Return the following from the records below: each line, word for word, starting with the line that contains "May 2019 (65, 1794)" and going on through the line that contains "December 2023 (78, 879)", with nothing outside that range.

■ DATA LISTING:

+---+

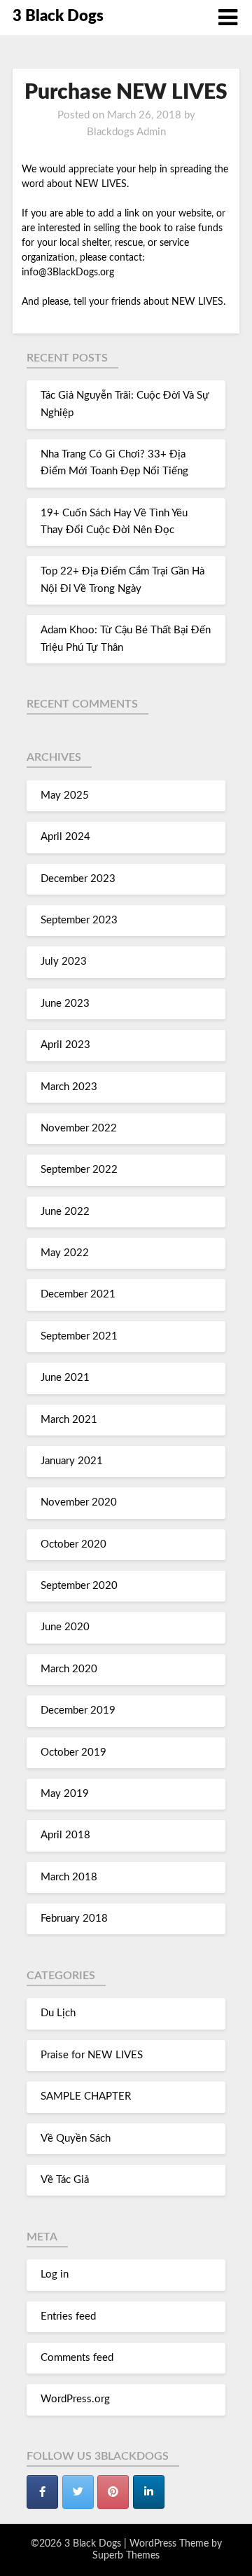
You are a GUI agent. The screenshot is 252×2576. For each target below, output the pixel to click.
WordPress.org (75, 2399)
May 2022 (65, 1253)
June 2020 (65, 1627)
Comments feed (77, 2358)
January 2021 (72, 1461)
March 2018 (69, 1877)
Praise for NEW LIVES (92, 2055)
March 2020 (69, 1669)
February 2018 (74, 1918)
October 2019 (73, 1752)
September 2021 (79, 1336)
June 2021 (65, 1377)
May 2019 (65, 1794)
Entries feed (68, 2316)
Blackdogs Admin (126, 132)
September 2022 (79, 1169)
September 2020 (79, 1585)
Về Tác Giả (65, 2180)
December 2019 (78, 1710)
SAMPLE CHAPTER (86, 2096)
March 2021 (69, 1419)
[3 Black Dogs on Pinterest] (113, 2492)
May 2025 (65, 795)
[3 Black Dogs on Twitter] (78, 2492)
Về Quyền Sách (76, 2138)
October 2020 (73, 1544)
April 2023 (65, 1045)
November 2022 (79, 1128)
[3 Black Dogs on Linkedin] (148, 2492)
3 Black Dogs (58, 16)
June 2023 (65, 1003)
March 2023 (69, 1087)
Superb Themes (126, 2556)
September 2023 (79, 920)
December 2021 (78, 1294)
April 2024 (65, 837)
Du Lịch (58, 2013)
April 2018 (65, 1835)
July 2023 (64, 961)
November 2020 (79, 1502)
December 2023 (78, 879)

+---+

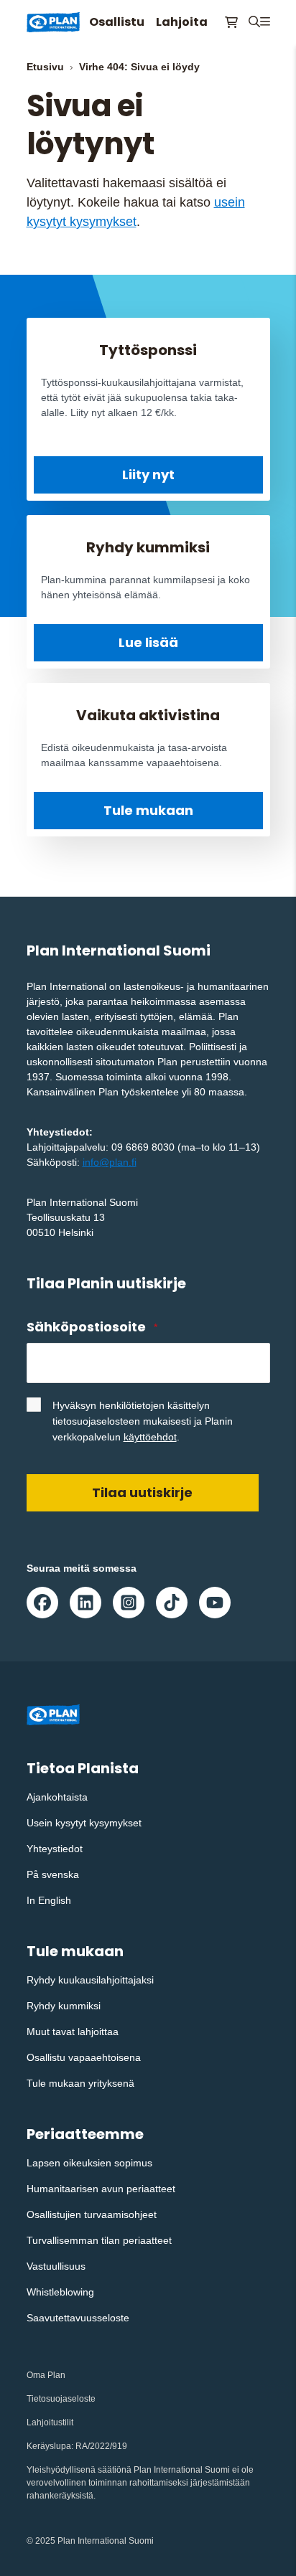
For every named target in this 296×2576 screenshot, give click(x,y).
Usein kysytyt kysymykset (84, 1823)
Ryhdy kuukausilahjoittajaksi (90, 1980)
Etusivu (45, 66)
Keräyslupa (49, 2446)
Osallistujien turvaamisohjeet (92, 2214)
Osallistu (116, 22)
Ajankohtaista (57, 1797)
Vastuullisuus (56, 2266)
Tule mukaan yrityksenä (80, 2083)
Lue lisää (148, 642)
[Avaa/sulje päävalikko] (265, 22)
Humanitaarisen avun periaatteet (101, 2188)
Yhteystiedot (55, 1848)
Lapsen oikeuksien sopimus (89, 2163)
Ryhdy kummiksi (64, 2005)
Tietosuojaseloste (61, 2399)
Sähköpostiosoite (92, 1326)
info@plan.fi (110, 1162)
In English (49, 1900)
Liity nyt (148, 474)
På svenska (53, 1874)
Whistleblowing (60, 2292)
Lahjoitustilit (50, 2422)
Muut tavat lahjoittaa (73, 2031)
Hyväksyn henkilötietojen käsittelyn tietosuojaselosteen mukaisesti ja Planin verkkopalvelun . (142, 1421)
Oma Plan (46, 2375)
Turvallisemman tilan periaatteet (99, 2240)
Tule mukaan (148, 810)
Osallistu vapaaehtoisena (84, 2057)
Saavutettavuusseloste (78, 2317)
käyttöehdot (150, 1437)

+---+

■ SOLUTION TO THIS PROBLEM:
May 2019 (65, 1794)
Entries feed (68, 2316)
Blackdogs Admin (126, 132)
September 2022 (79, 1169)
September 2020 (79, 1585)
Về Tác Giả (65, 2180)
December 2019 (78, 1710)
SAMPLE CHAPTER (86, 2096)
March 2021 (69, 1419)
[3 Black Dogs on Pinterest] (113, 2492)
May 2025 (65, 795)
[3 Black Dogs on Twitter] (78, 2492)
Về Quyền Sách (76, 2138)
October 2020 (73, 1544)
April 2023 (65, 1045)
November 2022 (79, 1128)
[3 Black Dogs on Linkedin] (148, 2492)
3 Black Dogs (58, 16)
June 2023 (65, 1003)
March 2023 (69, 1087)
Superb Themes (126, 2556)
September 2023 (79, 920)
December 2021 (78, 1294)
April 2024 (65, 837)
Du Lịch (58, 2013)
April 2018 (65, 1835)
July 2023 (64, 961)
November 2020 (79, 1502)
December 2023 (78, 879)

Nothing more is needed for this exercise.